Latest Insourcing Bid Protest Wins on Standing but Loses on Injunctive Relief
January 22, 2013
By: Eric Whytsell
In Dellew Corp. v. United States, No. 12-627C (Fed. Cl. Dec. 20, 2012), Judge Miller weighs in on the issue of insourcing and finds the plaintiff had standing but was not entitled to injunctive relief. The case involved an Air Force decision to insource awards and decorations and personnel-management support services at nine Air Force bases half-way through the fourth option year of Dellew’s contract.
About a week before the Government’s termination for convenience took effect, Dellew filed a bid protest in the Court of Federal Claims.
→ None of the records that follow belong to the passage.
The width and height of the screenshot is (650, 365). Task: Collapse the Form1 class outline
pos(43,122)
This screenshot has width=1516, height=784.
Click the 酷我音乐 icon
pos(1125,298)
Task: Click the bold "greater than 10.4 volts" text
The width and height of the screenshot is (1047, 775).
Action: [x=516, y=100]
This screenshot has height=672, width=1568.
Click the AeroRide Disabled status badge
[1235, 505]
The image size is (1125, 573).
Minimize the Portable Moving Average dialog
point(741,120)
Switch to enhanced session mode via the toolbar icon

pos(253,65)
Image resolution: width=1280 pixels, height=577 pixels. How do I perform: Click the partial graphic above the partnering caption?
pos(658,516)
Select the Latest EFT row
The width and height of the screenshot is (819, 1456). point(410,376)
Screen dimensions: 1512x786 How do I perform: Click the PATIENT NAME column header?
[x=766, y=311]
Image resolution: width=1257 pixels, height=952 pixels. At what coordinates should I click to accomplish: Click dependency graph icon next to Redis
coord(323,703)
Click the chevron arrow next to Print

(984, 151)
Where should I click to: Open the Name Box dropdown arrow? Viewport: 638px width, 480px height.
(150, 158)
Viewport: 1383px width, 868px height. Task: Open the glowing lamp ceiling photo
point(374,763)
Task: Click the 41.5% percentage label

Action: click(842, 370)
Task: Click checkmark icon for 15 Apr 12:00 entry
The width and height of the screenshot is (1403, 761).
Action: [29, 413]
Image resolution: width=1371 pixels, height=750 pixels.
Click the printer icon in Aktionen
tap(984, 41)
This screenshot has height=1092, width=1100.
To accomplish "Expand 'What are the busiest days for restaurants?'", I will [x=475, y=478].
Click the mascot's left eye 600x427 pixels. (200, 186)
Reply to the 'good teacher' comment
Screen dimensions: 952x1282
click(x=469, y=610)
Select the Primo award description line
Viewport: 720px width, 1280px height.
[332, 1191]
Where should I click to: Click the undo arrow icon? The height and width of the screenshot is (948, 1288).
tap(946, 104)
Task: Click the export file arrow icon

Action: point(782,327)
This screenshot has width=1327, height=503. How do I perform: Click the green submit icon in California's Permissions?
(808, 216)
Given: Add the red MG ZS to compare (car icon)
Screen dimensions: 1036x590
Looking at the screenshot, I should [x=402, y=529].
The protest argued that the agency’s in-sourcing decision violated applicable statutes and regulations and its cost-comparison analysis was flawed.
After setting out a comprehensive review of the relevant statutory and regulatory history, Judge Miller determined that the dispute fell within the COFC’s subject matter jurisdiction under 28 U.S.C. §1491(b). Citing Distributed Solutions, Inc. v. United States, 539 F.3d 1340, 1346 (Fed. Cir 2008)), the Court noted that the “Air Force’s decision to in-source therefore involved a ‘process for determining a need for property or services’ and was made ‘in connection with a procurement or proposed procurement.’” It went on to find that Dellew had satisfied the “interested party” requirement of 1491(b) because, absent the in-sourcing decision, it likely would have continued to provide the services in question to the Air Force in the future and, therefore, amounted to an “‘actual or prospective bidder or offeror’ with a ‘direct economic interest in the procurement or proposed procurement.’” Although the Government also argued that the complaint was moot because the court was unable to redress plaintiff’s injury, the Court ruled that “a remedy could be fashioned for plaintiff, assuming success on its claim for permanent injunctive relief,” because the “court could order a return to the pre-termination status quo for the remaining months of the fourth option year.”
Having decided the plaintiff had standing to sue (a fairly unusual outcome compared to many previous COFC insourcing bid protest decisions that have ended with an adverse standing decision), the Court went on to consider Dellew’s request for injunctive relief. Analyzing the four injunctive relief factors, Judge Miller concluded that the plaintiff’s claim failed on the merits because it had not demonstrated that the “decision to in-source based upon the 2010 cost comparison resulted in a clear and prejudicial violation of law or lacked a rational basis.” For this reason the public interest factor also favored the Air Force. However, the Court held that Plaintiff’s claim for the opportunity to compete would have constituted irreparable harm and, consistent with her mootness reasoning, rejected the notion that balance of hardships would necessarily have favored the Air Force. On the latter point, Judge Miller explained that, while the Court “could not order reinstatement” because of a statutory prohibition on conducting a public-private competition, “it could have enjoined the Air Force from proceeding with the in-sourcing during the balance of the option period.”
Unfortunately for Plaintiff, such contemplation of potential relief was merely theoretical in this case and its lack of success of the merits resulted in the Court’s rejecting the claim for injunctive relief. It remains to be seen whether protesters in future insourcing bid protests will be able to run the table and not only demonstrate standing but also obtain meaningful injunctive relief.
Eric Whytsell is the attorney responsible for the content of this article.